DOCUMENT EXCERPT ->
==============================

It may not seem important to ordinary people that currency raiders use software to buy and sell money several times a second, making fortunes in tiny increments. But it is vitally important, because while that money is tied up in speculation, it’s not available for investment in the real economy of goods and services. It is easier and less risky for money to make more money, than to actually produce things. But it makes it much harder for our exporters, who never know what their costs will be, even day to day.
 
Meanwhile, as Wall Street and it’s counterparts around the world stagger on through booms and busts, banks foreclose on mortgages and pension funds disappear down the gambling black hole, the power to create money rests with the commercial banks. And the banks only create money to lend it. In fact, you can’t get new money without borrowing it - at interest.
 
Every currency in circulation today is made of debt. If you gathered up all the money and used it to pay off debt, you would notice two things. One, you’d have no money. Two, there would still be debt, made up of interest and other charges. Does that sound wrong somehow?

==============================

OBJECTIVES ->
[1] In the passage on money and debt, who holds the power to create money?
[2] Using the passage on money and debt, explain why currency speculation matters to ordinary people.
[3] Carry on writing the passage on money and debt from its last sentence.
The listing that comes next has no connection to the passage on money and debt.

DATA SHOWN ->

==============================

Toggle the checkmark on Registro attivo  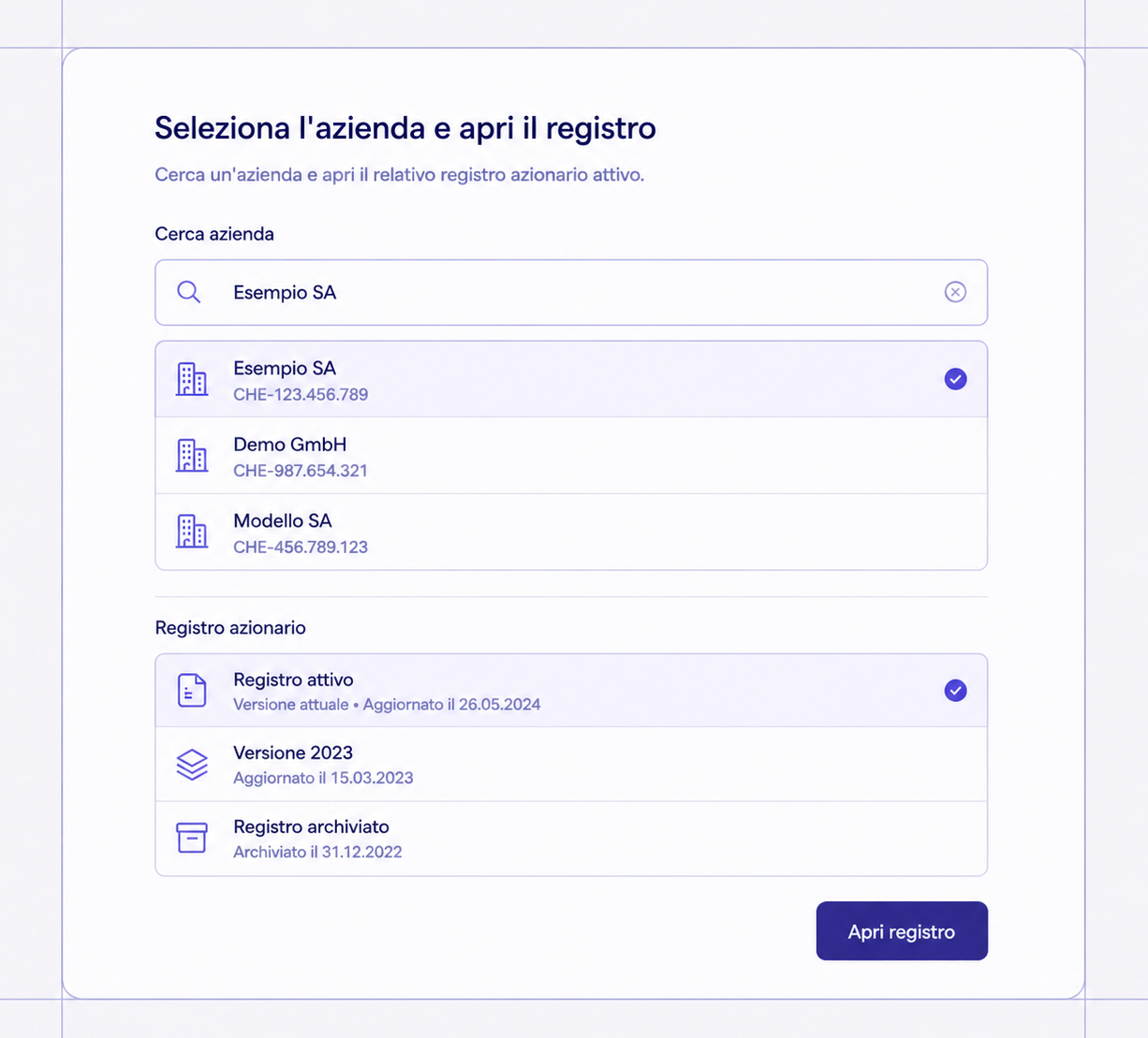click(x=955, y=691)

==============================

RESPONSES FOR EACH TASK ->
[1] The commercial banks hold the power to create money.

[2] While money is tied up in speculation, it cannot be invested in the real economy of goods and services. Speculation also makes things harder for exporters, who never know what their costs will be from one day to the next.

[3]
What makes the system even more wobbly is the use of technology - like that cute software the currency raiders use, and the digital banking that allows debt money to be created simply by typing on a keyboard. Plus, there is ample evidence to suggest that each bust cycle is carefully managed so that any real assets are gathered into fewer and fewer hands.
 
You can see how it starts looking like a pyramid, with us poor dumb schmucks sitting at the bottom. We’ve been royally hoodwinked into thinking this is the right way to run an economy, that there is no other way.
 
Democrats for Social Credit (DSC) know there is another way, a dangerously simple way to reform the economy. New Zealand has the rare advantage of a publicly owned Reserve Bank, and given the political will, our Minister of Finance could direct the Reserve Bank to create our own money supply. You could call it ‘printing money’, but in fact that is just what the Treasury already does - it prints (and mints) and sells cash to the banks.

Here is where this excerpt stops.